The female breast is formed of 15–20 lobules of glandular tissue embedded in a variable amount of fat. The lobules are separated by fascial septa (ligaments of Cooper) that blend deeply with the investing layer of superficial fascia and, superficially, are attached to the overlying skin. The ducts from each lobule join to form a lactiferous duct that opens onto the nipple. The skin of the nipple and the surrounding areola is thin and pigmented, and contains a number of modified sebaceous glands (glands of Montgomery) and smooth muscle.

The base of the breast extends vertically from the second to the sixth ribs, and horizontally from the sternal edge to the midaxillary line (figure 1). It rests mainly on the pectoralis major muscle, but also laterally on the external oblique and serratus anterior muscles. An extension of breast tissue from the upper outer quadrant extends into the axilla (axillary tail).

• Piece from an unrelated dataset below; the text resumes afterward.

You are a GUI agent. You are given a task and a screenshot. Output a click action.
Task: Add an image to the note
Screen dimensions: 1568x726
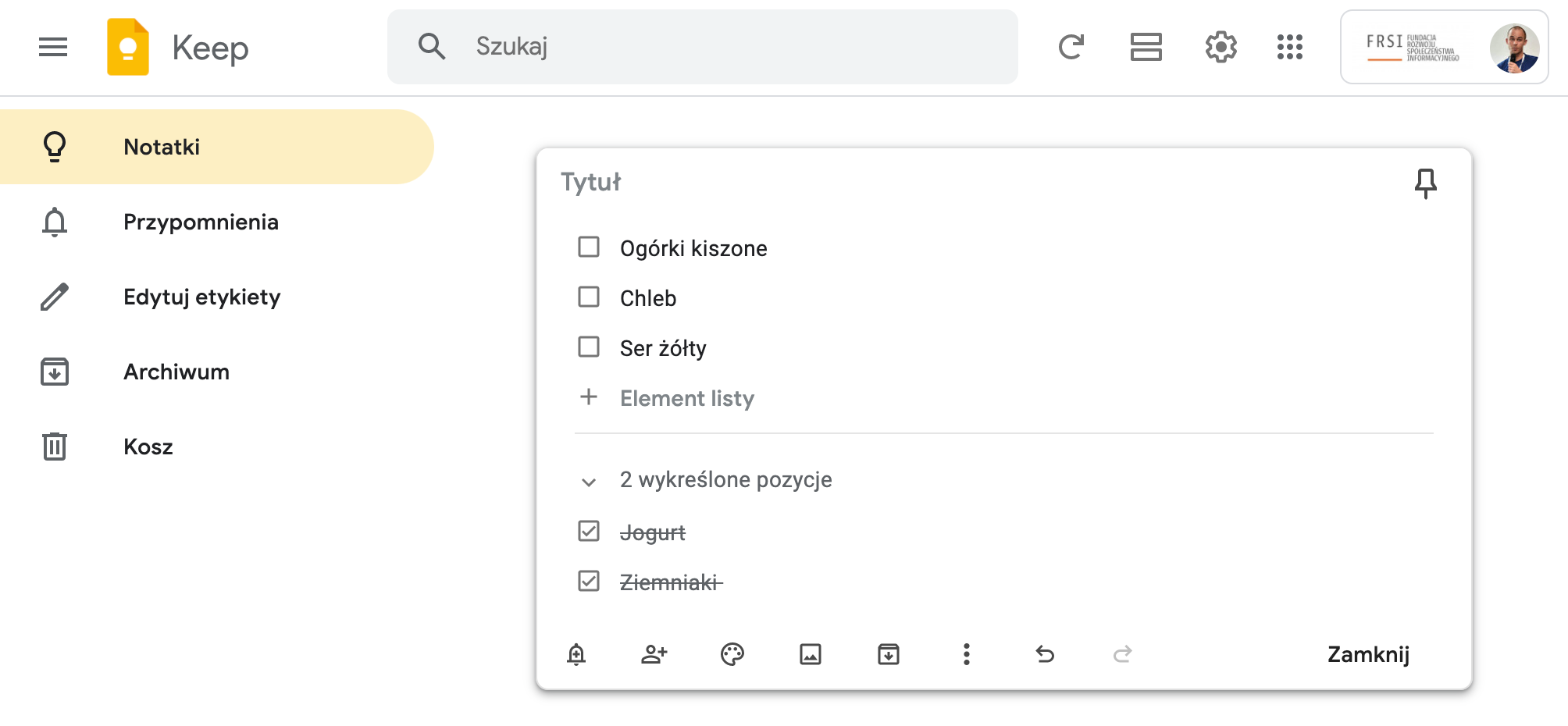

The breast has subcutaneous and submammary lymphatic plexuses that drain mainly to the axillary lymph nodes. It may also drain directly to the infraclavicular nodes, nodes around the internal thoracic artery, lymphatics over the abdominal wall and to the opposite breast.

1. Clavicular and
2. sternal heads of pectoralis major
3. Serratus anterior
4. External oblique

The female breast undergoes extensive changes during life, particularly at the menarche and during parturition, and undergoes cyclical variation with menstruation; nodularity and cystic changes are therefore frequently encountered. Most lumps are benign and nodularity, discomfort and tenderness are common symptoms, and often bilateral. However, cancer of the breast may present with similar signs, and it is essential to ensure early diagnosis and treatment of this common female malignancy. A rise in public awareness of the need to treat early breast malignancy has prompted self-examination and attendance at screening programmes. Patients with breast cancer usually present with a lump (figure 2), but pain and nipple discharge are important symptoms to fully investigate.


Take a full menstrual history, noting pregnancies, breast feeding, use of the pill and hormone replacement. Ask about previous lumps, their management and any family history of breast malignancy. The most important genetic link is premenstrual malignancy in a first degree relative. A persistent or progressive lump requires further investigation, possibly with mammography or needle aspiration. Mammography can be diagnostic of benign or malignant disease, while aspiration may remove both the cyst and the accompanying anxiety (figure 3). A fine needle aspirate from solid lessons is examined histologically. A subsequent diagnosis of malignancy allows patient involvement in the planned intervention.

Progression of local malignancy gives rise to skin and deep tethering, nipple inversion and, when more extensive, skin ulceration. There may also be spread to local lymph nodes and metastases, particularly to bone, liver and lungs, these areas are a routine part of the physical examination of breast disease.

The commonest nipple discharge is milk and this may persist after pregnancy or present at other times (galactorrhea), such as with endocrine abnormalities. Green or yellow discharge is often associated with cystic disease of the breast, blood staining may accompany benign or malignant lesions and the cause must always be identified.

Other abnormalities include breast infection, and supernumerary breasts and nipples along the milk line (from the axilla to the symphysis pubis). Although the male breast is rudimentary, it is subject to the same range of diseases as the female.